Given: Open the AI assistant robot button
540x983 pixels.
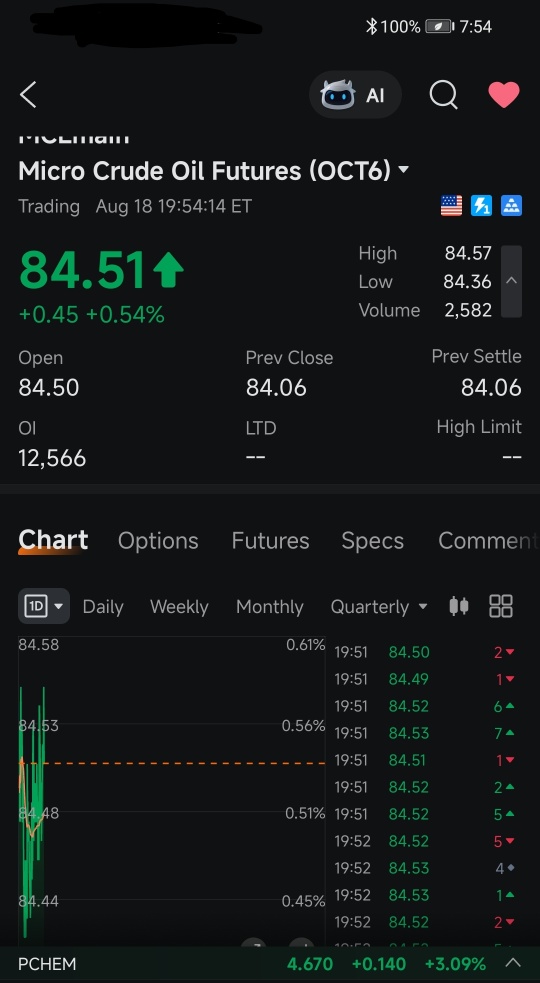Looking at the screenshot, I should (x=355, y=95).
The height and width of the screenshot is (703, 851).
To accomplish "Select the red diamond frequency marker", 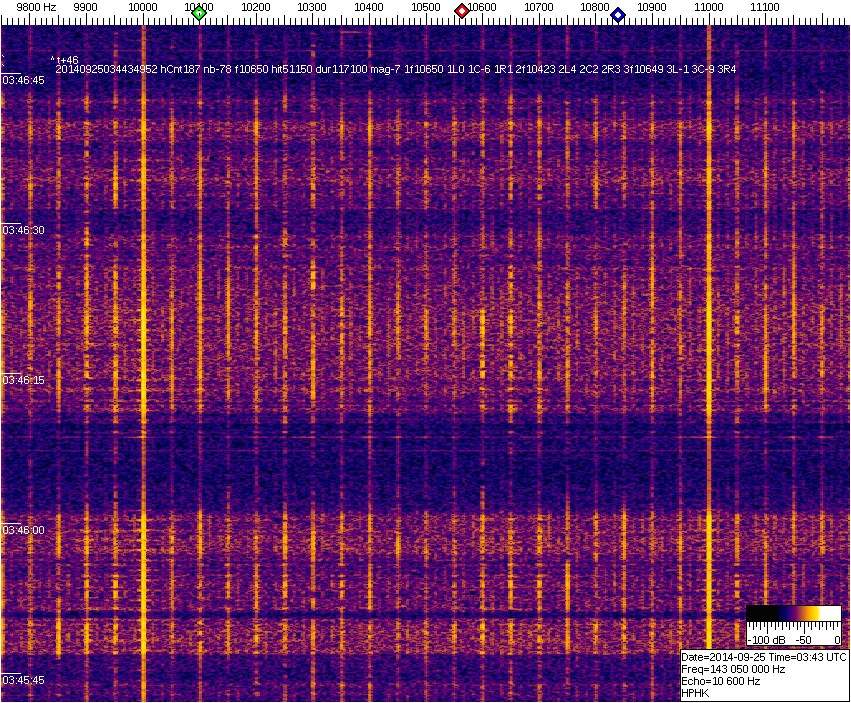I will point(462,11).

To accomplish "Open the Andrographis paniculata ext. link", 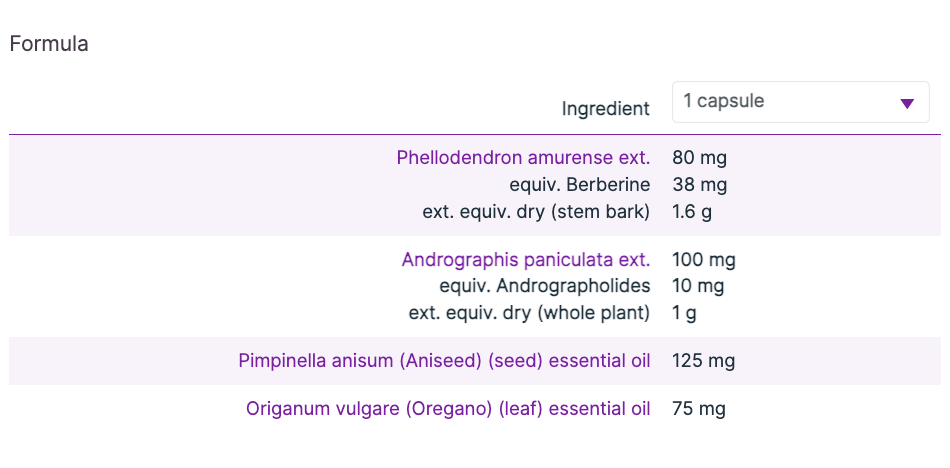I will [526, 260].
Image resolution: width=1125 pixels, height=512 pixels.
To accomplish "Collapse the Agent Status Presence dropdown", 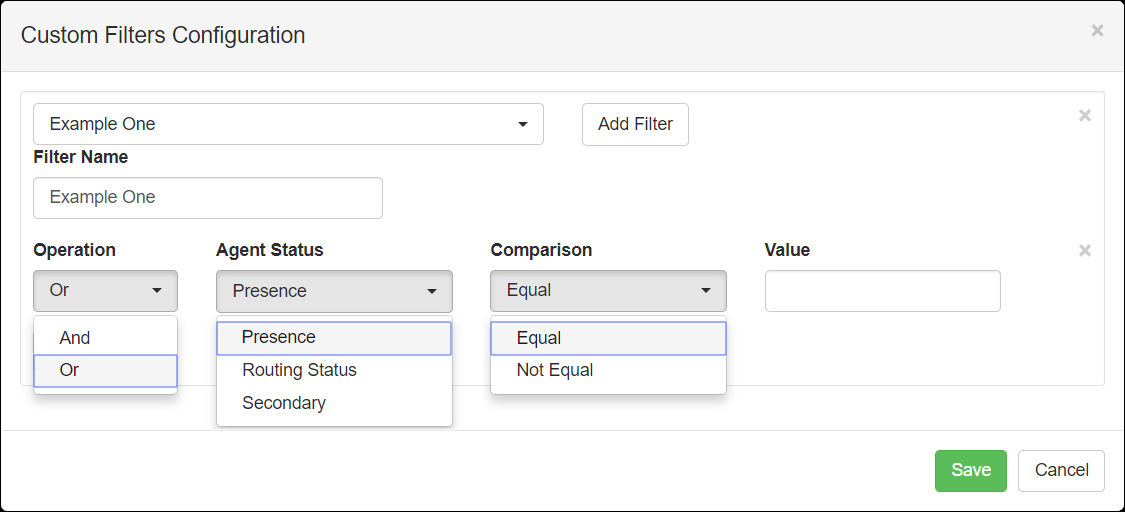I will tap(334, 291).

Problem description → Which lines in the entries above contain the string "pixels"? Report each of them in full.

Solution →
540x983 pixels.
Image resolution: width=1125 pixels, height=512 pixels.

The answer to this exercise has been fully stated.